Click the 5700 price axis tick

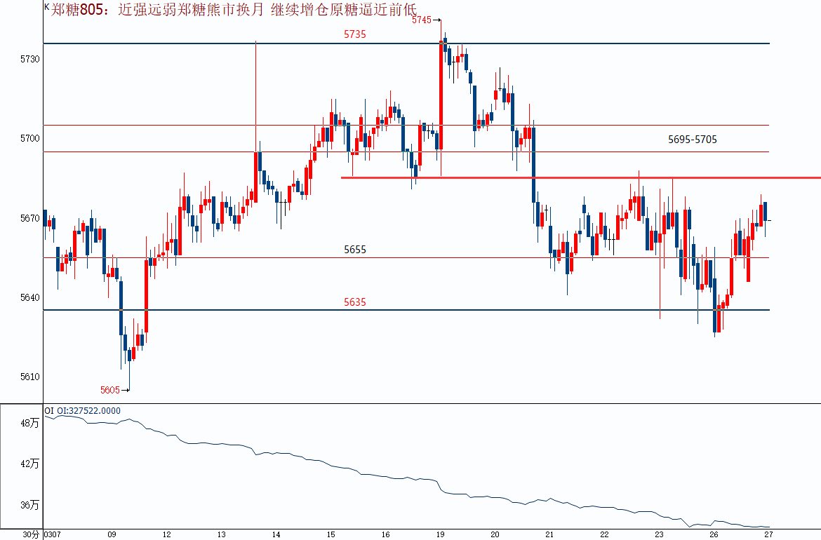click(x=30, y=138)
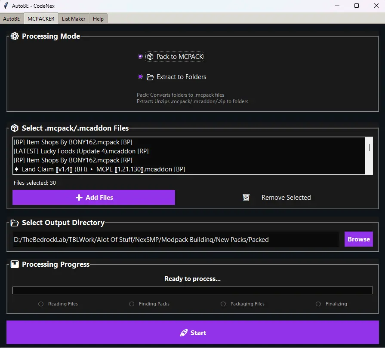Open the List Maker tab
Viewport: 385px width, 348px height.
74,19
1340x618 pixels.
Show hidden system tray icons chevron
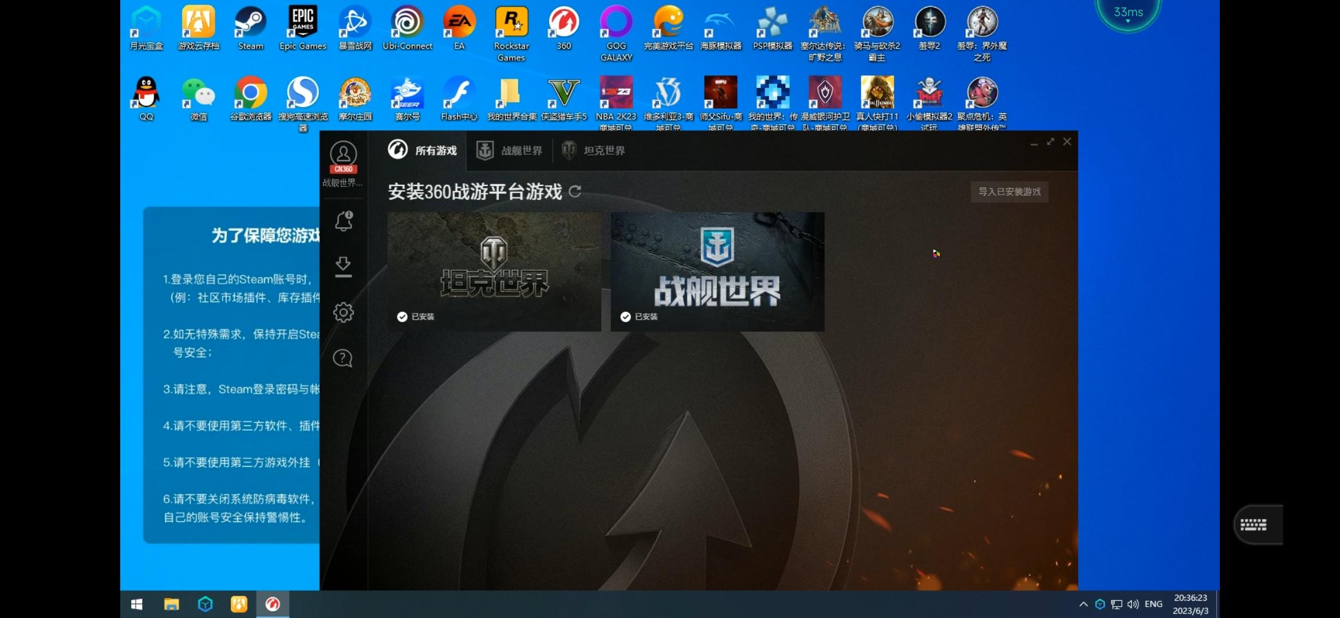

━━━━━━━━

§ CHALLENGE: Please turn the listing above into a numbered list, with one line per item and no blank lines, and leave the pictures out of your answer.

§ OUTPUT:
1. Click the 5700 price axis tick
2. click(x=30, y=138)
3. Open the List Maker tab
4. Viewport: 385px width, 348px height.
5. 74,19
6. 1340x618 pixels.
7. Show hidden system tray icons chevron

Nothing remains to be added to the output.